Un condamné à mort s’est échappé et ça fait plaisir. Encore une vie sauvée ! Ce bonheur est d’autant plus grand que l’échappé aurait été injustement exécuté alors que l’assassin court toujours et en tuera beaucoup d’autres…
Ce qui rend la lecture de Jean Revault d’Allonnes passionnante, c’est tout à la fois sa banalité et son exemplarité. Qui d’entre nous n’a pas eu un ou plusieurs de ses proches vaincus par le cancer. Jean, lui, a gagné. Peut-être pas définitivement, il le sait, il l’écrit, comme il écrit aussi qu’il a la certitude désormais de gagner les prochains combats s’ils se présentaient, ajoutant que nous mourrons tous un jour, et pas forcément du cancer.

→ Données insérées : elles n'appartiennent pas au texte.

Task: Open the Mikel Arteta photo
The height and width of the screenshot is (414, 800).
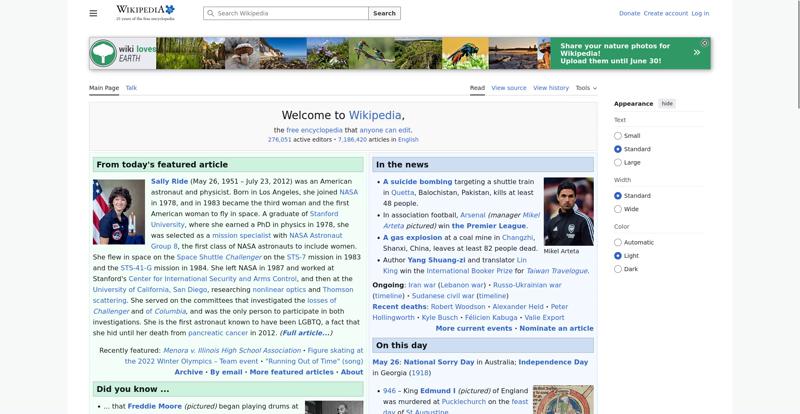Action: tap(568, 211)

De ce récit, de ces réflexions, vous retiendrez d’abord qu’un cancer n’est pas nécessairement fatal et qu’il le sera de moins en moins. A condition de se convaincre sans délai que l’on peut gagner.
D’abord n’allez pas penser que ce n’était que la prostate. Ce type de cancer est l’un des plus sournois et tue encore beaucoup trop d’hommes : Quand on le détecte, il est souvent trop tard parce que le patient n’a jamais eu ni symptôme, ni alerte, ni souffrance.